Following hysterectomy, routine postoperative care should include careful attention to pain control and bladder function due to adjacent radical dissection of the uterus, cervix, and parametrium. Hemostasis and coagulation will likely improve after removal of the bleeding source and abnormal tissue68; however, tortuous, dilated ovarian, uterine, and iliac vessels can remain a source for continued bleeding postoperatively despite ligation. Long-term follow-up is necessary to ensure continued hemostasis and to evaluate recurrence of the AVM.2 Embolization, used as an adjunct to hysterectomy, surgical resection of AVM, or vascular ligation has been described.2 61 In general, hysterectomy requires intensive management of pain and, for the majority of the cases, at least 1 day of hospitalization. Routine postoperative care, including monitoring of the vitals and urinary output is required. Prophylaxis against the occurrence of major thrombotic events is important. Full recovery can be expected in approximately 4 to 8 weeks following hysterectomy for an acquired AVM.

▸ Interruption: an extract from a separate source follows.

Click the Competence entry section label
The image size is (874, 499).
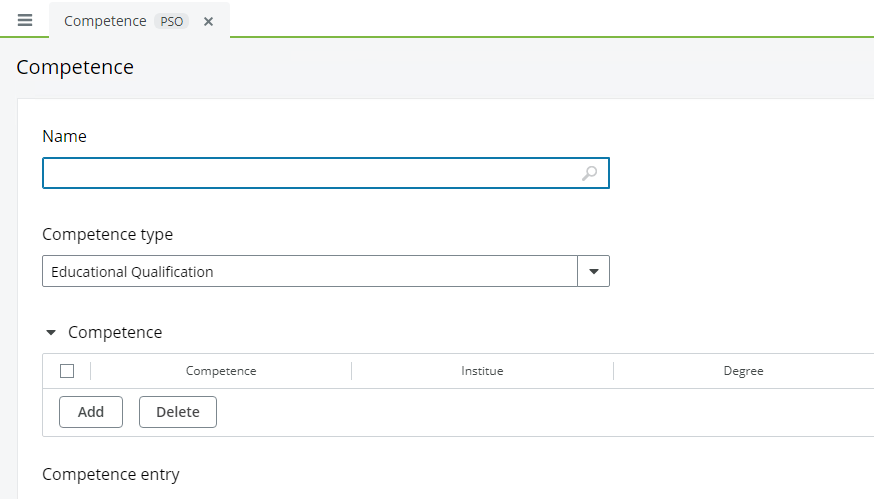click(111, 474)
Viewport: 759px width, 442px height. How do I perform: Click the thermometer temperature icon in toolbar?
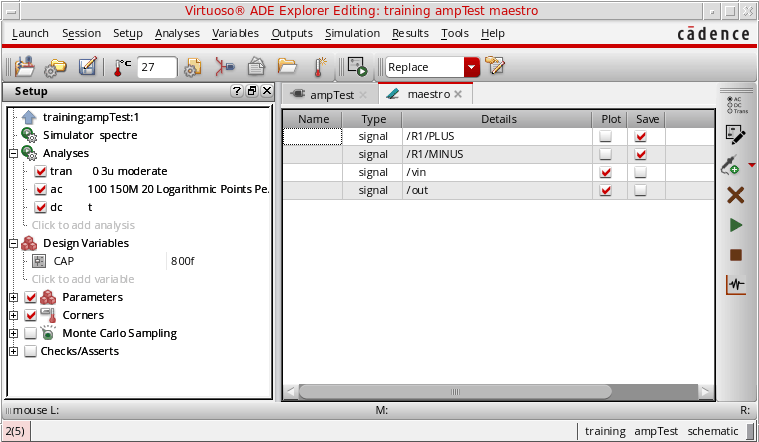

As uterine AVM remains a rare entity, no definitive guidelines are recommended for the treatment or follow-up for asymptomatic uterine AVM. In our practice, acquired uterine AVM patients are followed in conjunction between the patient's gynecologist and interventionalist. Repeat imaging is completed in our patients to confirm obliteration after treatment or when clinically indicated by persistent or worsening symptoms to evaluate for additional treatment. Incidentally discovered, asymptomatic uterine AVMs are less described in the literature; however, are followed clinically with a risk to benefit assessment for each patient individually to determine the necessity or timing of treatment.

Conclusions

The treatment for acquired uterine AVMs has evolved over time with the continued role for a hysterectomy but an emerging role for TCE. Although hysterectomy is a definitive therapy, TCE has become the initial treatment option for patients who wish to retain fertility or to avoid invasive procedures. Numerous cases of TCE providing adequate symptomatic relief have been documented with minimal side effects or complications. This literature search did not result in any comparison studies for the efficacy of each embolization material, unilateral versus bilateral embolization, or repeat embolization versus concurrent medical therapy versus surgery in recurrent bleeding after the initial TCE. Although uterine AVM is a rare entity, lessons can be learned from the experiences provided in the literature. Indeed, the protocol for TCE is evolving and numerous embolic agents have been successfully utilized with no specific agent or technique necessarily being most efficacious. The role of repeat embolization following initial embolization, as determined by persistent menorrhagia, appears indicated and is successful in most cases when pursued. Further studies directed at refining procedural protocols may be necessary to develop a more systematic algorithm of endovascular treatment options for uterine AVM; however, such studies are difficult given the rarity of this disease entity. Nevertheless, an understanding of the pathophysiology of uterine AVM and its prompt diagnosis in the symptomatic patient is of utmost importance to guide these, oftentimes emergent, therapeutic options.

Footnotes

Conflict of Interest The authors report no conflict of interest.